== Your goal ==
Carry on the passage about the Commission's discretion and the McMahon v Gould guidelines, starting right after its closing question.

== Provided passage ==

Wootten J identified as ‘guidelines’ a series of matters to consider
in determining the exercise of the discretion to stay the civil proceeding. The
circumstances in the present matter are quite different – it is the applicants
who are seeking the ‘stay’ and the discretion being exercised is a statutory,
not an inherent power. In any event it appears to be common ground that the
McMahon
v Gould
‘guidelines’ do
not
purport to establish a rigid
code and that the consideration that bear upon a decision to stay a proceeding will
vary according to the individual case (see
Websyte
at [115]).
[44]
It may be noted that in
De Simone
the Victorian Court of Appeal observed (at [7]):
‘The McMahon v Gould guidelines have been applied
in Australian courts many times… Often the case will be determined without
express reference to the guidelines but by reference to the justice of the situation,
and in that sense such cases follow the
McMahon v Gould
line of authority.’
42
[45]
It is important to bear in mind that
the Commissioner at first instance was exercising a general discretion. In
Coal &
Allied Operations Pty Ltd v Australian Industrial Relations Commission
43
the High Court made the following observations about the nature of ‘discretion’:
‘”Discretion” is a notion that “signifies
a number of different legal concepts”. In general terms, it refers to a decision-making
process in which "no one [consideration] and no combination of [considerations]
is necessarily determinative of the result." Rather, the
decision-maker
is allowed some latitude as to the choice of the decision to be made. The latitude
may be considerable as, for example, where the relevant considerations are confined
only by the subject-matter and object of the legislation which confers the discretion
.
On the other hand, it may be quite narrow where, for example, the decision-maker
is required to make a particular decision if he or she forms a particular opinion
or value judgment.’
44
[Emphasis
added]
[46]
The discretion exercised in the present
case was only confined by the subject matter and objects of the FW Act and, as such,
the decision maker had considerable latitude as to the decision to be made.
[47]
In such circumstances the
McMahon
v Gould
principles may be of some assistance, by way of broad guidance, but
each case must be determined having regard to its particular circumstances and to
the statutory framework within which the discretion is to be exercised. The discretion
was required to be exercised having regard to the Commission’s central obligation
to provide a fair hearing to parties in proceedings before it. Such an obligation
arises directly from s.577(a) of the FW Act, which directs the Commission to perform
its functions and exercise its powers in a manner that ‘is fair and just’,
and from the implied obligation to act judicially.
45
One aspect of the duty to act judicially is the obligation to afford a party a reasonable
opportunity to allow his or her case to be put.
46
[48]
In our view the rigid application of
the
McMahon v Gould
guidelines in the present context may also operate to
inappropriately confine the exercise of the Commission’s discretion. As Bowan
LJ observed in
Gardner v Jay
:
47
‘When a tribunal is invested by Act of Parliament
or by Rules with a discretion, without any indication in the Act or rules of the
grounds upon which the discretion is to be exercised, it is a mistake to lay down
any rules with a view to indicating the particular grooves in which the discretion
should run, for if the act or the Rules do not fetter the discretion of the Judge
why should the court so do.’
48
[49]
Elevating any of the
McMahon v Gould
guidelines into a ‘test’ to be satisfied as a condition precedent to
the exercise of the Commission’s discretion – as the Appellant appears
to contend – also serves to obfuscate the Commission’s primary obligation,
to ensure that the parties are afforded a fair hearing. Ultimately the relevant
question is: what does justice require in the circumstances?

== Data entries ==
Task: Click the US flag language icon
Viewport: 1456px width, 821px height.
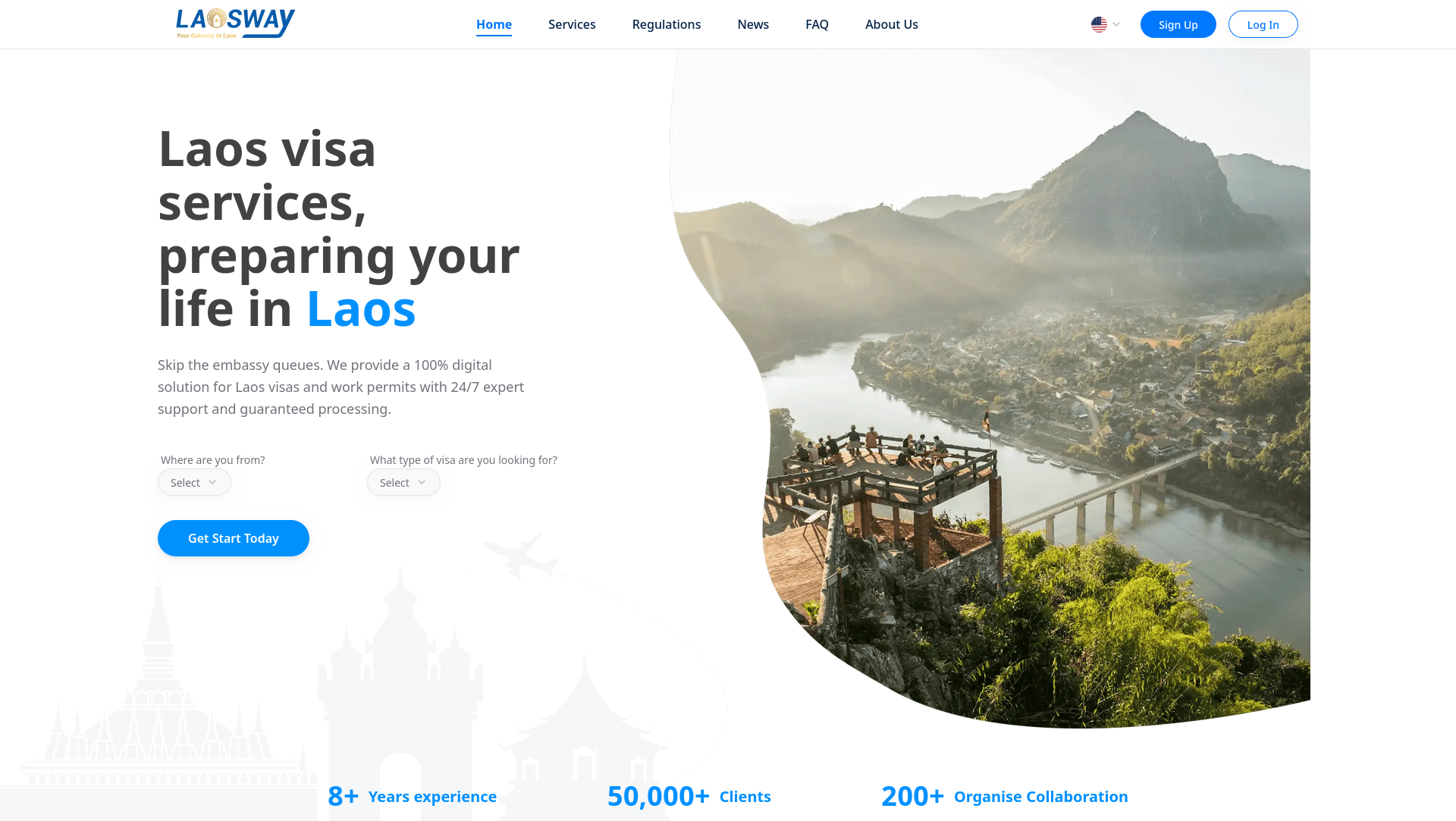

--

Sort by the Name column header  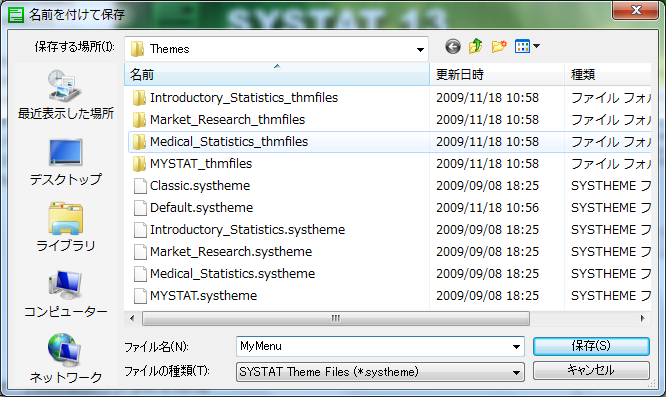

== Response ==
[50]
We would also observe that the approach
we have described is entirely consistent with the Respondents’ contentions
in the proceedings at first instance. At paragraph 11 of their submissions in support
of the adjournment application the Respondents submit:
‘The central reason for the adjournment application
is the Applicants’ concern that they will be denied natural justice by being
denied a fair and reasonable opportunity to present their cases to the Commission
because of the operation of the privilege against self-incrimination in relation
to the Federal Court proceedings’.
[51]
Turning back to the submissions before
us, the Appellant contends, among other things, that the discretion in the present
matter miscarried as it was not exercised in accordance with relevant legislative
purpose and, in particular, that the Decision has frustrated the discharge of the
obligation to determine the matter quickly:
‘Being an object of Part 3-2, the Parliament
has indicated a public interest in the quick disposition of unfair dismissal applications.
That public interest ought to count against a stay. The Commission below paid no
regard to this interest. The Commission's analysis of the prejudice occasioned on
Visy by delay was merely described as "general." The evidence before her
was that pleadings had been exhausted, and mediation was set for 22 February 2018.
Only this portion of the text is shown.